### What the exercise asks:
How do the lines below between the ones holding "How do I perform: Click the Create button?" and "You are a computer-use agent. The image size is (1568, 376).", inclusive, read? Give them again exactly, with no other lines.
=== Supplied entries ===
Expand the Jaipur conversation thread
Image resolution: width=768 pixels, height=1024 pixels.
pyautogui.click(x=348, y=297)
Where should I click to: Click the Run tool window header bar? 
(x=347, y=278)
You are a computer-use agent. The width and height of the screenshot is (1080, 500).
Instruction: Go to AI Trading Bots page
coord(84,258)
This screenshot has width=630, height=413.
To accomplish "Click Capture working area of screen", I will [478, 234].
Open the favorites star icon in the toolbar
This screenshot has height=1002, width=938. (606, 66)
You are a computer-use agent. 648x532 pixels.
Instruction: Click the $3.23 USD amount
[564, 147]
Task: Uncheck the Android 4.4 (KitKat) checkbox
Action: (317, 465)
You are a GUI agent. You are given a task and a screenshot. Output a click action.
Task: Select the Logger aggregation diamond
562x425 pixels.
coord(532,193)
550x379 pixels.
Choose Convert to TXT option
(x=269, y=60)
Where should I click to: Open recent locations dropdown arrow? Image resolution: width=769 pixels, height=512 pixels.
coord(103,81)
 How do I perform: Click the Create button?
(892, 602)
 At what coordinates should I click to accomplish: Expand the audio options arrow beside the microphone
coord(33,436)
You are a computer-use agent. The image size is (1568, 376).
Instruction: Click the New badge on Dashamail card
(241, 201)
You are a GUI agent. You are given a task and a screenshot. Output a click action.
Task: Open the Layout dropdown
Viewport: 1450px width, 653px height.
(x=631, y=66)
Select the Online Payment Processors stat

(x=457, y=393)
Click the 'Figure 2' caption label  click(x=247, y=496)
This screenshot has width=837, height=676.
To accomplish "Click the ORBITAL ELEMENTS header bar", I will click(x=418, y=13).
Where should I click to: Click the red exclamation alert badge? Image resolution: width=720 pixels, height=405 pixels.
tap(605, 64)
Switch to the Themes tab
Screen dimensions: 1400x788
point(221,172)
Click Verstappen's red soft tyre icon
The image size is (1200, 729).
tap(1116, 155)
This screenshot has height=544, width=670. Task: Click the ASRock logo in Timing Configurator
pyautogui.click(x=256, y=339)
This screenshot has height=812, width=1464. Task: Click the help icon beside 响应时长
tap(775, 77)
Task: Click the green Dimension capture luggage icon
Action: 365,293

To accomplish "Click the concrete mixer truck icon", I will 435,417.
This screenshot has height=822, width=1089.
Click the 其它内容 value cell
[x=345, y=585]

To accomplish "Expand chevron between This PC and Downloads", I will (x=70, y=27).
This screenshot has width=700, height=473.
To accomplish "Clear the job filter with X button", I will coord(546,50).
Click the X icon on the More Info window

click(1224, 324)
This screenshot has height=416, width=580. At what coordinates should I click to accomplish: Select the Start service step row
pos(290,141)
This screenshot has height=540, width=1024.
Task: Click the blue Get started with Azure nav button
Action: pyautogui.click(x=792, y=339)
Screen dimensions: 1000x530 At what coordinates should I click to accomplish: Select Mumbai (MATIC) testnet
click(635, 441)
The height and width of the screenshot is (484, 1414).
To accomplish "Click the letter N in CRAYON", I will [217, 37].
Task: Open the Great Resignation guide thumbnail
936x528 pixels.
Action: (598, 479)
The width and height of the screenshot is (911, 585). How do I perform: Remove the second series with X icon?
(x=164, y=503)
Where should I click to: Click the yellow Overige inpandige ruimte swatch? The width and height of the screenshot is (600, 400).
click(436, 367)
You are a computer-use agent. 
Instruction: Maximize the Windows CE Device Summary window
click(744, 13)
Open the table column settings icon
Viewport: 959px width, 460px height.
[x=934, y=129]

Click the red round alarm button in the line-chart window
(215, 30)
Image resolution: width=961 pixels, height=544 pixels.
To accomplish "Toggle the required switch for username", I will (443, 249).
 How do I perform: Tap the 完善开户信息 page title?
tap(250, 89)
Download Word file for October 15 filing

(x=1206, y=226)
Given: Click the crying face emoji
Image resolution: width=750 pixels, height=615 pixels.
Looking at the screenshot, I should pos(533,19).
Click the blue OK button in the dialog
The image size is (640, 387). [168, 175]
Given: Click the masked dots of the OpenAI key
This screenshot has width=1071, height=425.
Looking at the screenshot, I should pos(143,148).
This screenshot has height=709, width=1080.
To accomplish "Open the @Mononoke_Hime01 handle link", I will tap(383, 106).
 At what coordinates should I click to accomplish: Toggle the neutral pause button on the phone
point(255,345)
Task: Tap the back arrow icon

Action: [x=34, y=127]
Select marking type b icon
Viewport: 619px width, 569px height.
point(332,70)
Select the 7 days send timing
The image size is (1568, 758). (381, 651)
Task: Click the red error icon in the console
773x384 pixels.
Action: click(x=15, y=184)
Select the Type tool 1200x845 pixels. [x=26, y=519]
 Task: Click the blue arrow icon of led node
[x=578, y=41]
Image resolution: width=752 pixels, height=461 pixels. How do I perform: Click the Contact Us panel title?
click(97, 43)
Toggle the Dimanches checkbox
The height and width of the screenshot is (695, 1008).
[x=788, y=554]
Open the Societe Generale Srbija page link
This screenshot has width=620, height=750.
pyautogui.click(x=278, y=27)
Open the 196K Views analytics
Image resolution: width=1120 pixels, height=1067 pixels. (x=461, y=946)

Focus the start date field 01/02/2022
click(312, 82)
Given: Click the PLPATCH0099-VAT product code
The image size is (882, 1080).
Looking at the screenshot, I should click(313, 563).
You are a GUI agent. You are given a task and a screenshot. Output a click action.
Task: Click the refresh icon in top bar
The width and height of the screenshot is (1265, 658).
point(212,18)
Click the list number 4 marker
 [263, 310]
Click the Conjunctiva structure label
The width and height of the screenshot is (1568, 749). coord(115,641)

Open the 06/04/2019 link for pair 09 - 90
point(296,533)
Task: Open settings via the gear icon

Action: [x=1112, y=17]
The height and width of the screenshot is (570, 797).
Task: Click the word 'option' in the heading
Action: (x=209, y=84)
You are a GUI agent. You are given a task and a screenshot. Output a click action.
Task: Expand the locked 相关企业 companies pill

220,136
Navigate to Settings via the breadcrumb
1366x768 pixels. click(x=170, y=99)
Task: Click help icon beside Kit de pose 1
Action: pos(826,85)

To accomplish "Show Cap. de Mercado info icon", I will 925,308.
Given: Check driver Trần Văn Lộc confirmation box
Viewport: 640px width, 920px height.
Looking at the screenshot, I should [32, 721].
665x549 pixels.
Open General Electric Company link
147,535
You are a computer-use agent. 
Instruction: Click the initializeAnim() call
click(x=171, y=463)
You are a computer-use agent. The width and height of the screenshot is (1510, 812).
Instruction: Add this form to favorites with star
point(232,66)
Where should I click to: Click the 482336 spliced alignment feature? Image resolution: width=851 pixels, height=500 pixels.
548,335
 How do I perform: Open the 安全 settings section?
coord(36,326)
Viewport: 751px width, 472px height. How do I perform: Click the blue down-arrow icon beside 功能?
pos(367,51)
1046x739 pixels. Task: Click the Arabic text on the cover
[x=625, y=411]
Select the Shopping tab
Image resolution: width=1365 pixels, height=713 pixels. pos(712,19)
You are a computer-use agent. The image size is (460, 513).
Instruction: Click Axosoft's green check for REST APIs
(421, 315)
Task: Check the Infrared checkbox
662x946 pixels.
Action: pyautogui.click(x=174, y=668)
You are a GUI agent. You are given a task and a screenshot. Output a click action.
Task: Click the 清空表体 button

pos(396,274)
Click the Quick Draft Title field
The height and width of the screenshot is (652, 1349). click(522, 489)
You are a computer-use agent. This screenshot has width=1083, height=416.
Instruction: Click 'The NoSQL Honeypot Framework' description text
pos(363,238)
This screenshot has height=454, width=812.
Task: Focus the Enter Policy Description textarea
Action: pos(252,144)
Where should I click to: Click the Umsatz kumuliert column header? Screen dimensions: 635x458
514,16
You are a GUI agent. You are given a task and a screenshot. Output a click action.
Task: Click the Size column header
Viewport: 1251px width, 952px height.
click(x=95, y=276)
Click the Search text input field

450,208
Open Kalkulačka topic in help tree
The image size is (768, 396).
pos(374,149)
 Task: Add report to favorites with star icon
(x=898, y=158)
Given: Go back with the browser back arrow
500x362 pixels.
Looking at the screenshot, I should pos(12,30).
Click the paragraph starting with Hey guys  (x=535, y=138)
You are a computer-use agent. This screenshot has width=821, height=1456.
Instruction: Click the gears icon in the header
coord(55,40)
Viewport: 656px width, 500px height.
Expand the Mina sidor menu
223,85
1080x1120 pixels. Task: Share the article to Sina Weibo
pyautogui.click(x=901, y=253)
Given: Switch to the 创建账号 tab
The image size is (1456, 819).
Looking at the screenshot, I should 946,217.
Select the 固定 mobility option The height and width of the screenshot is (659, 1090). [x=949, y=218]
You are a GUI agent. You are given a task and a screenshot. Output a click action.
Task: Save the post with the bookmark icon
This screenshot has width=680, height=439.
===
### Written response:
 How do I perform: Click the Create button?
(892, 602)
 At what coordinates should I click to accomplish: Expand the audio options arrow beside the microphone
coord(33,436)
You are a computer-use agent. The image size is (1568, 376).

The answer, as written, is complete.